Assuming that elections take place and a representative Constituent Assembly meets sometime in 2007, its members are likely to find the task of creating a new Constitution to be an extremely challenging one.

The Indian Constituent Assembly was created on the basis of a partial franchise - by and large, only tax assessees, graduates or property owners were eligible to vote - and had as a constitutional guide the 1935 Government of India Act. Still, this fairly homogeneous, largely elite body took nearly four years to craft a Constitution. In contrast, the Nepalese Constituent Assembly will be far more heterogeneous. They will have the 1990 Constitution as a reference point but that document is so riddled with discriminatory clauses on grounds of religion, gender, ethnicity, language and caste that the temptation will be to go in for a wholesale revision. Especially if the Maoists and the ethno-linguistic groups insist on a robust federalism based on maximum devolution to the country's regions. However, the longer the Assembly deliberates, the greater the danger that the old order will regroup and consolidate itself. The people of Nepal are alert and conscious but they cannot remain in a state of active political mobilisation for an endless amount of time.
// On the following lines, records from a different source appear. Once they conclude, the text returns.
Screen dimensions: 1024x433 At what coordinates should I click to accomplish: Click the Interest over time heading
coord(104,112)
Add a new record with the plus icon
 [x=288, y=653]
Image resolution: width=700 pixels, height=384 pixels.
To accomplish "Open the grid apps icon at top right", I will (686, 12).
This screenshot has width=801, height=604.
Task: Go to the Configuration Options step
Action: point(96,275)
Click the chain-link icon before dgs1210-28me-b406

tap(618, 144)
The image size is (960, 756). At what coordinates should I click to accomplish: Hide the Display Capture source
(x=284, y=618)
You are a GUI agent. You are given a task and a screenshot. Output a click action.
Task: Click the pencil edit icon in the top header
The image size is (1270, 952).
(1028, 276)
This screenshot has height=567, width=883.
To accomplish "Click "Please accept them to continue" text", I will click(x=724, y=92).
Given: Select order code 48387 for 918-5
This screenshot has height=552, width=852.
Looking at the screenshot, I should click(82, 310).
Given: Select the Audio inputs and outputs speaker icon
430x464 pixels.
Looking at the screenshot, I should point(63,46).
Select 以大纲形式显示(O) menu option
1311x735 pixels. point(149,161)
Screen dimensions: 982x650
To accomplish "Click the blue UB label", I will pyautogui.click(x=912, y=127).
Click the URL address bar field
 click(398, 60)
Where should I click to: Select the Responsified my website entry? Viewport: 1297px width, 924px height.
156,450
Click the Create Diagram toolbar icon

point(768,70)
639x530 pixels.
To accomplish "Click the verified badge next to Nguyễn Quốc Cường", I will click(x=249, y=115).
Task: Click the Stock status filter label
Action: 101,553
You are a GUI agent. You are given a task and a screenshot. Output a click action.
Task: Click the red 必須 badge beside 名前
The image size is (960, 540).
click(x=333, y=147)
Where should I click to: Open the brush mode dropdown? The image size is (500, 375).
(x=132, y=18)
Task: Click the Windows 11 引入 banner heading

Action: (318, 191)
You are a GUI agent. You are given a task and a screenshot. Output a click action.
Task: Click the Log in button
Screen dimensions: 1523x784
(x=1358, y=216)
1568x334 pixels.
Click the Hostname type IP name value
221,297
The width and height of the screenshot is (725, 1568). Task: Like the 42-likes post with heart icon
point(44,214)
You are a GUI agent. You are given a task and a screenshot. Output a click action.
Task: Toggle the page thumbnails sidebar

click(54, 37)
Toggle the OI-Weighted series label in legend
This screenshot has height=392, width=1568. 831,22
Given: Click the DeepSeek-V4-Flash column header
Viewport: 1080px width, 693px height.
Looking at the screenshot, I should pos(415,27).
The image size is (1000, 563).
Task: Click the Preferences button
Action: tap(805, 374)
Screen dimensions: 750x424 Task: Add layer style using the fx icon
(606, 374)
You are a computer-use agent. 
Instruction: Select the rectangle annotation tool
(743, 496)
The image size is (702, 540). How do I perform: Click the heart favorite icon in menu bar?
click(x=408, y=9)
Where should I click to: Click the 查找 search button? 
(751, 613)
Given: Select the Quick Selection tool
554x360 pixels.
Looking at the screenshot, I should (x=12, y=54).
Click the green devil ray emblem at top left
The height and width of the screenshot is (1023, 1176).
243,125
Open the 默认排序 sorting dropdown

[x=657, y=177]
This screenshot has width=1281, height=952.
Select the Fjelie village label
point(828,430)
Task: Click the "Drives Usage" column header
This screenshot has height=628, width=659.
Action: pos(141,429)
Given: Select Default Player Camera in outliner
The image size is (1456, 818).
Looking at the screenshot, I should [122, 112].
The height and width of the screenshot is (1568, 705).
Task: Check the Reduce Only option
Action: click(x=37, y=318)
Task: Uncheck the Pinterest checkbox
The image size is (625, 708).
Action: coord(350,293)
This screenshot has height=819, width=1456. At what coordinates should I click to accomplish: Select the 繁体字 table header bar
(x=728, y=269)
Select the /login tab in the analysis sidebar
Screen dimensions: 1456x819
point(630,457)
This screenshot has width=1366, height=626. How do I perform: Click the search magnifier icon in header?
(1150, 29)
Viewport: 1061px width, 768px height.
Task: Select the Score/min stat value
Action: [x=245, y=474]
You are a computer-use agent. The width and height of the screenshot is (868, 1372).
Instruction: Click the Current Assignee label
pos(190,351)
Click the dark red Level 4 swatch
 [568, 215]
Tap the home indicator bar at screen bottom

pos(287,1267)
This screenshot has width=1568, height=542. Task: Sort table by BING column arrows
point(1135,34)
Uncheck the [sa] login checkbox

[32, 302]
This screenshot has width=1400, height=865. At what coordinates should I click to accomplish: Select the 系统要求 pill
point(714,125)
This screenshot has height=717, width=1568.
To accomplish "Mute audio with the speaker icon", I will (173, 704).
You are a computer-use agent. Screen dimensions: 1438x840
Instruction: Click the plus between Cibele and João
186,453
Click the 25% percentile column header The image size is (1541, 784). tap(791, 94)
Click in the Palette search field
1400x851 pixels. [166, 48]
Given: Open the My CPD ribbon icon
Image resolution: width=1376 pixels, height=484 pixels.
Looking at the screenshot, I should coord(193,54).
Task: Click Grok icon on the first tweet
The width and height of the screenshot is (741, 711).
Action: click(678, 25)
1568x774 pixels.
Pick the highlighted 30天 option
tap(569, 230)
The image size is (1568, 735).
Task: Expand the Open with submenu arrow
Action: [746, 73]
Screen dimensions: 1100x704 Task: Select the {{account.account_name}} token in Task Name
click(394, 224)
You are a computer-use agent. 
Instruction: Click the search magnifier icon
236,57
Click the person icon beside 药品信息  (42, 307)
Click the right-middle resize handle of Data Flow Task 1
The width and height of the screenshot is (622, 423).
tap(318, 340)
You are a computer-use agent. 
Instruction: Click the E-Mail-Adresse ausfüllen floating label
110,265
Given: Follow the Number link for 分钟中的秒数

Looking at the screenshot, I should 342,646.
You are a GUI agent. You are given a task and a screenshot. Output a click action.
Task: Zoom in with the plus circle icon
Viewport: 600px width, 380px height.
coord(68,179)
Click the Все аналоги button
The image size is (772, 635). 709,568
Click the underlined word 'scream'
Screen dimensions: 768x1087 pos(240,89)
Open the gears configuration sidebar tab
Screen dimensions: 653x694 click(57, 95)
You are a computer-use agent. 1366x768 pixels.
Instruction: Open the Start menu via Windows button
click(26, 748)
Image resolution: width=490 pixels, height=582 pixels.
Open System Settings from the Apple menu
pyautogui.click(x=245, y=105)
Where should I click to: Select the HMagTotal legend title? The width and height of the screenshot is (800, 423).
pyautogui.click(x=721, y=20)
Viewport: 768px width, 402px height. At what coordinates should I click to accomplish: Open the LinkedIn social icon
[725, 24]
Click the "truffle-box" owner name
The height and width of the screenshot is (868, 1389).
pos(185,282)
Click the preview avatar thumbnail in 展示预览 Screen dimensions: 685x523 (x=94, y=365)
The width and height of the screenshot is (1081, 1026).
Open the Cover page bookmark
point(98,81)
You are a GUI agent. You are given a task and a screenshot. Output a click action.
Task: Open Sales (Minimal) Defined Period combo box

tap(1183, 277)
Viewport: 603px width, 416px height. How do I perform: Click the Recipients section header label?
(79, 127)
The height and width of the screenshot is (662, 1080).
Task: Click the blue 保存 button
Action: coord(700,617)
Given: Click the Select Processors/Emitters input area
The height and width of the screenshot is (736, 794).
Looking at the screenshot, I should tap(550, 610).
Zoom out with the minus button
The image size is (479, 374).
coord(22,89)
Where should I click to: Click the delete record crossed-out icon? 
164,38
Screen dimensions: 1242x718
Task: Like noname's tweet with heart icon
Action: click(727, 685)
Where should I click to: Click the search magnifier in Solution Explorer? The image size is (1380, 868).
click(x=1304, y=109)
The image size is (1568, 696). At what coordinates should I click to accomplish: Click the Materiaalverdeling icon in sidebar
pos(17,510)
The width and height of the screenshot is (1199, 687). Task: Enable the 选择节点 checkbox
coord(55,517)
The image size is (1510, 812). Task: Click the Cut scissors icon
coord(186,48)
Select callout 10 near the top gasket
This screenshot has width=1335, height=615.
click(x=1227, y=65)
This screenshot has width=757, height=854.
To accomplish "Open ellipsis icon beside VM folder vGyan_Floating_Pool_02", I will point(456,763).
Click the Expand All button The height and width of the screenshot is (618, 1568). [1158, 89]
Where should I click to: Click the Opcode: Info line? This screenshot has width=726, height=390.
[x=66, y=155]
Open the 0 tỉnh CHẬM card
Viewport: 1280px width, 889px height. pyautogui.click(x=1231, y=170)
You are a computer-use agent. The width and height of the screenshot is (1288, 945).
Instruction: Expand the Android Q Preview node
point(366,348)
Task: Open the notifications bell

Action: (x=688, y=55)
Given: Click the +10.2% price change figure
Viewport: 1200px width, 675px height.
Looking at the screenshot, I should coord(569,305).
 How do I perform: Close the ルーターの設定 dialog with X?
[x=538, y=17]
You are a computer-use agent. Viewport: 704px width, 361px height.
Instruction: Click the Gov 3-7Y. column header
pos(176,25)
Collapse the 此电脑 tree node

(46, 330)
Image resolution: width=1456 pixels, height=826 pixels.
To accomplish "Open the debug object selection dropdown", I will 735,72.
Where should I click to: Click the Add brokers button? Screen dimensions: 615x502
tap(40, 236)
But if there is a political imperative to act swiftly, there are many good reasons for the representatives not to hurriedly draw up a new Constitution. Apart from ridding itself of the monarchy, Nepal has the chance of pioneering new forms of inclusive political participation. It can develop political institutions that genuinely empower citizens rather than elites and enact enabling laws to guarantee economic and social rights that elite-driven democracies such as India and the United States ignore - for instance, education, employment, health care and housing. It would be a pity if in the rush to checkmate King Gyanendra, these objectives are sidelined or forgotten.

Obstacle seven

One of the issues the Constituent Assembly will surely settle is what kind of Army Nepal should have. Shyam Shreshta, editor of the weekly Mulyankan, says Nepal should have an Army like that of Switzerland, a purely defensive but well-trained force that relies more on the involvement of citizens rather than on professional soldiers. There will likely be other views. Once this debate is settled, the task of integrating the People's Liberation Army with the RNA to create a new national Army will have to be undertaken.

If enough political confidence has been established, elements of the PLA might even conceivably get demobilised in the interim and be integrated into, say, a new national police force or militia. Integrating Army units is one thing but resolving the status of commanders and officers will be an entirely different ball game, with the Maoists opposed to those senior officers with strong connections to the monarchy.

If the people of Nepal are successfully to negotiate these obstacles, they will need the unstinting support of the government and people of India. At each stage, the choices India makes can help or hinder the implementation of the road map, beginning with the question of the release of Nepalese Maoist leaders incarcerated in Indian jails. So far, the Indian government has done the right thing, though the process by which it ultimately came out in favour of democracy might have been a little muddled.

Let it not be found wanting in the months that lie ahead.